Pull out every line of the rows below that contains the word "image", copying each line in full.

THE RECORDS
## Begin
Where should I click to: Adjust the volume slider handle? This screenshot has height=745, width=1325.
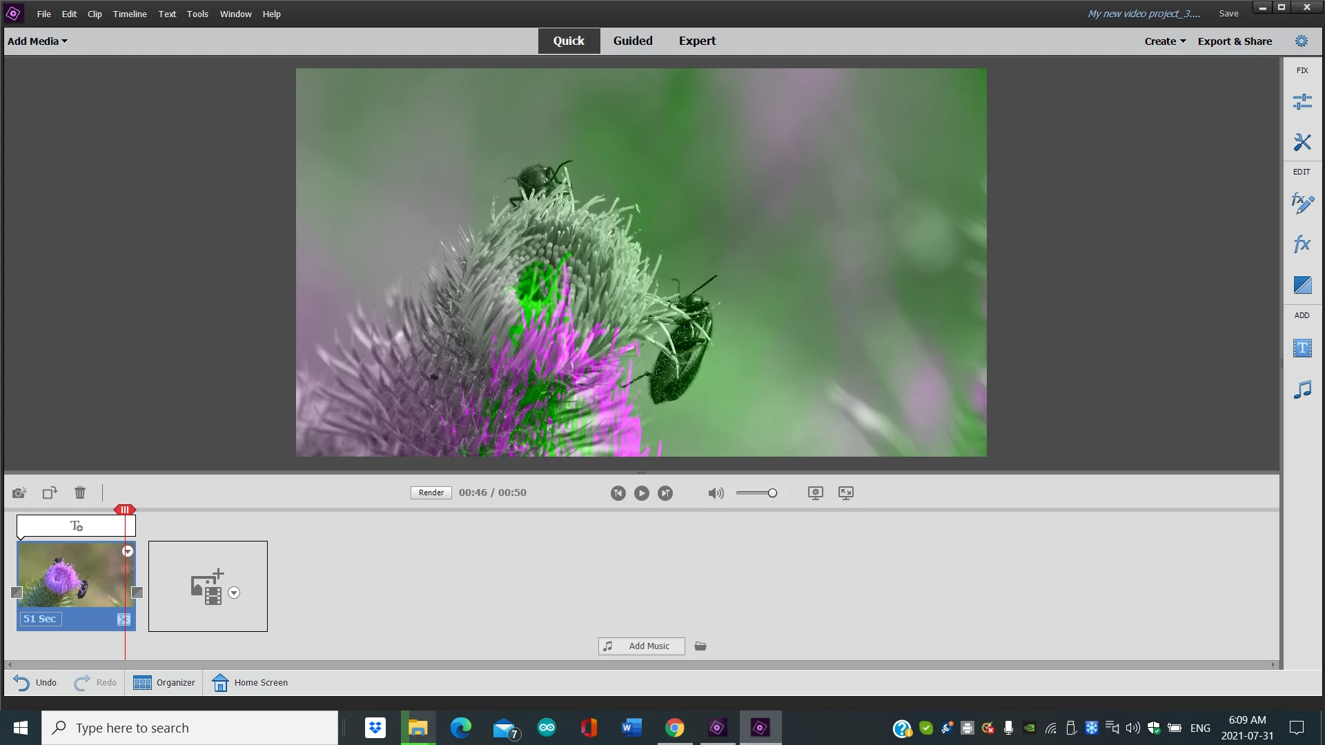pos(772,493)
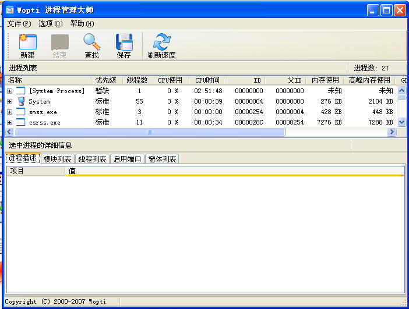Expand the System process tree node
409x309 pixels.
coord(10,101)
## End
## Begin
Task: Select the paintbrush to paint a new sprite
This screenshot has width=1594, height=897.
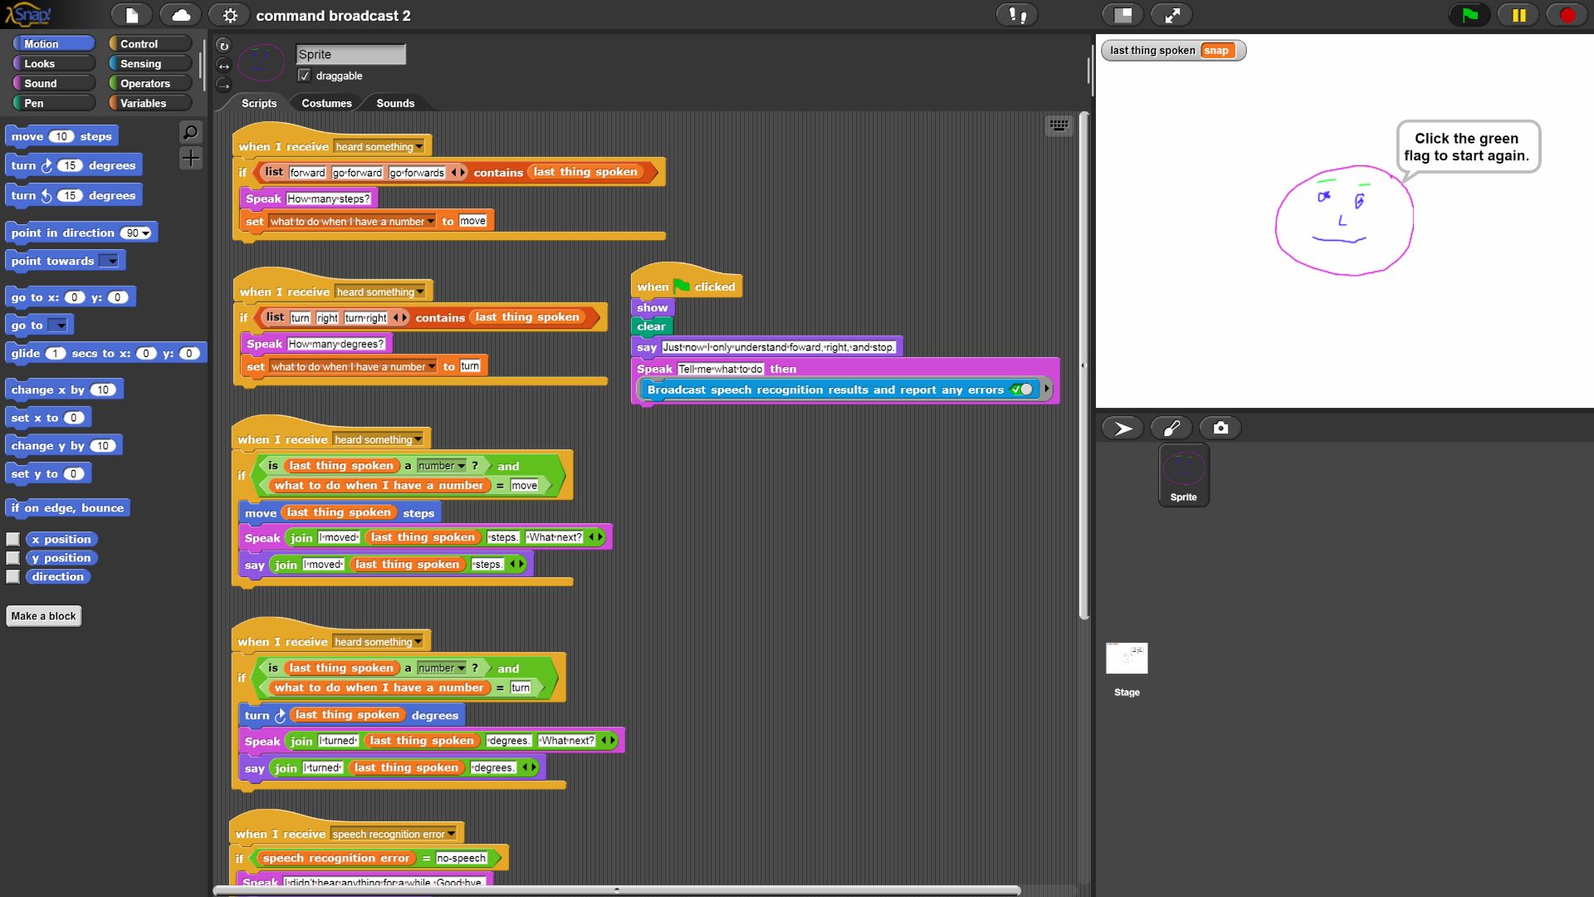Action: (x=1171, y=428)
## End
## Begin
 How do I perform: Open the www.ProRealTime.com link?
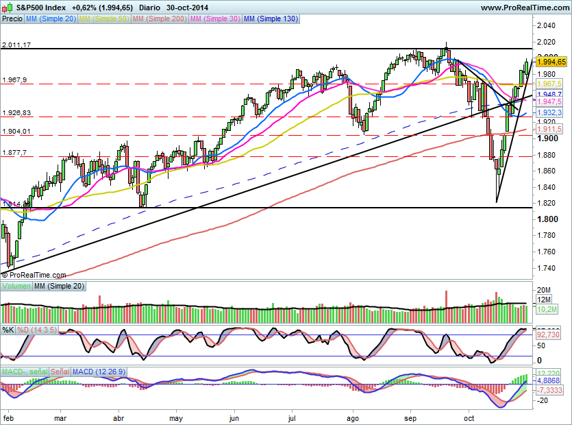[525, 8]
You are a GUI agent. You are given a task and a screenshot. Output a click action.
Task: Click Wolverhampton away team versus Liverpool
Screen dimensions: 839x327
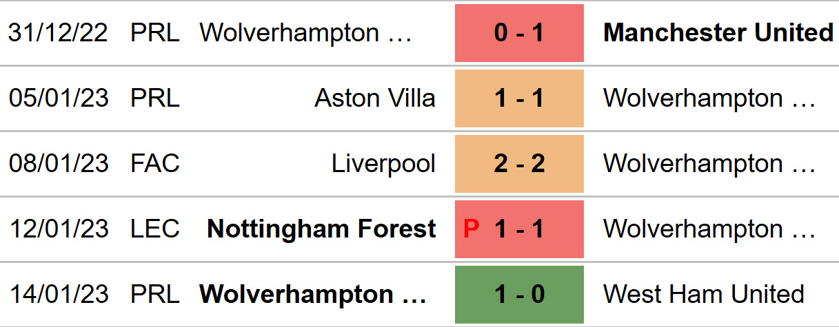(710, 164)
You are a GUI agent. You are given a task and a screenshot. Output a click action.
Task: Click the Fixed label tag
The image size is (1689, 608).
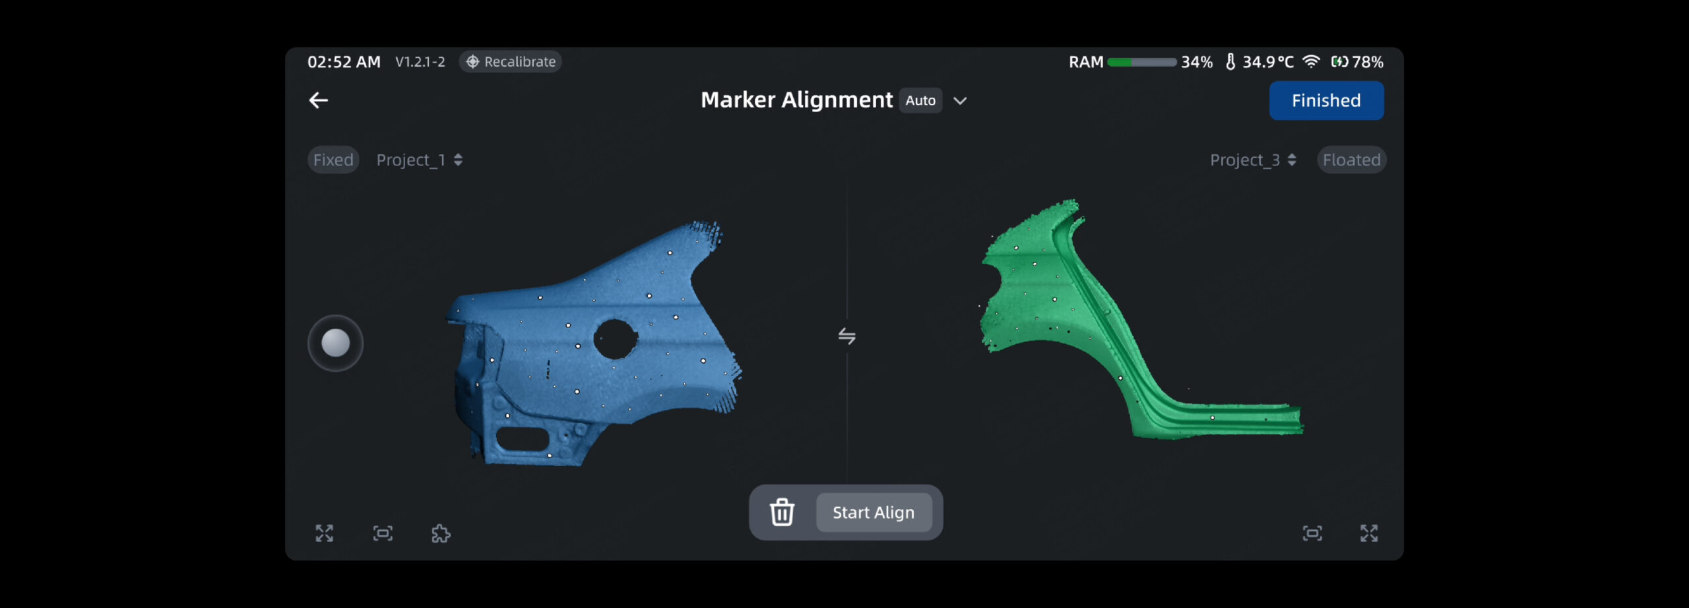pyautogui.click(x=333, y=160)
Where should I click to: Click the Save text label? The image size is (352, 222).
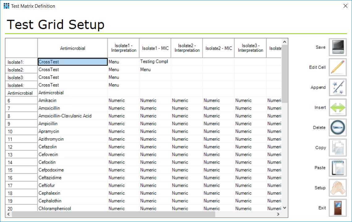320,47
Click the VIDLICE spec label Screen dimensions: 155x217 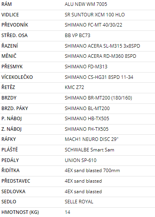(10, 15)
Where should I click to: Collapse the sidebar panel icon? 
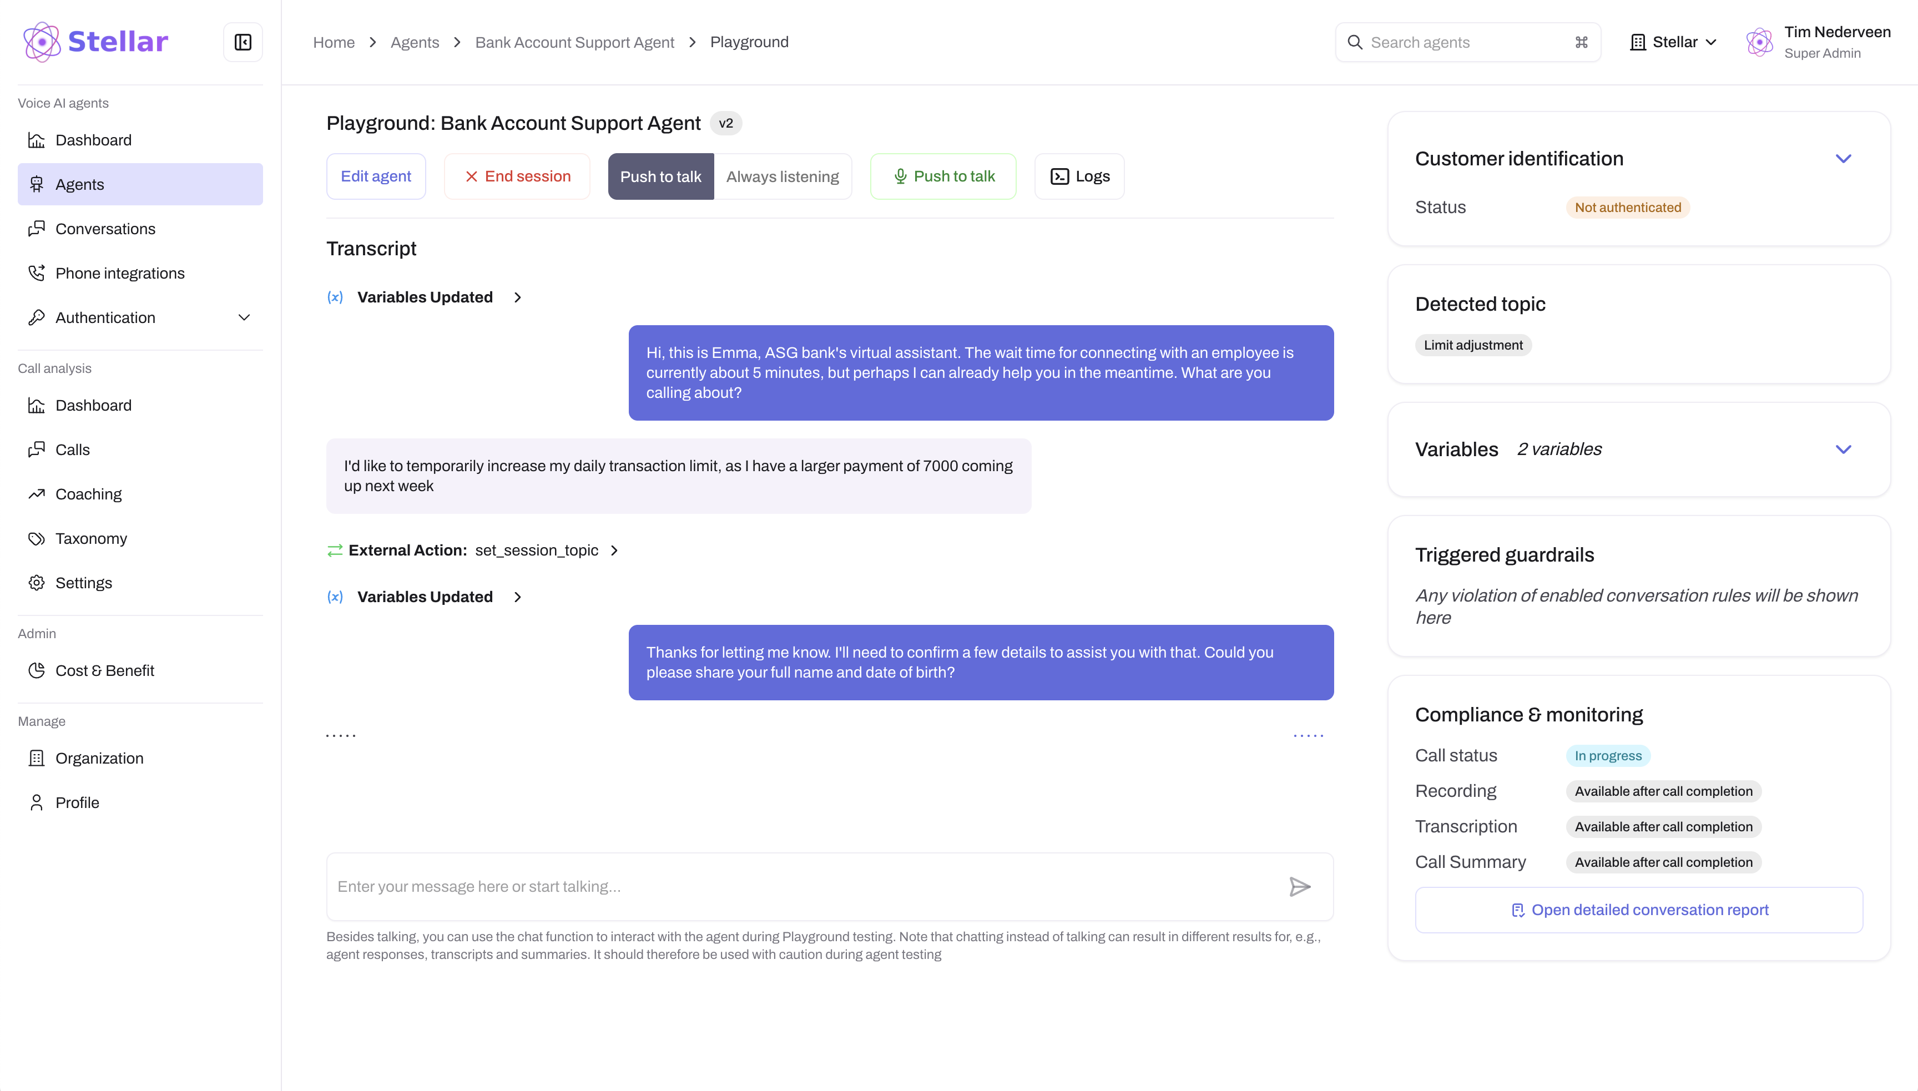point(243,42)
## End
THE RESPONSE
The image size is (1689, 608).
Where should I click to: Click the Save text label? The image size is (352, 222).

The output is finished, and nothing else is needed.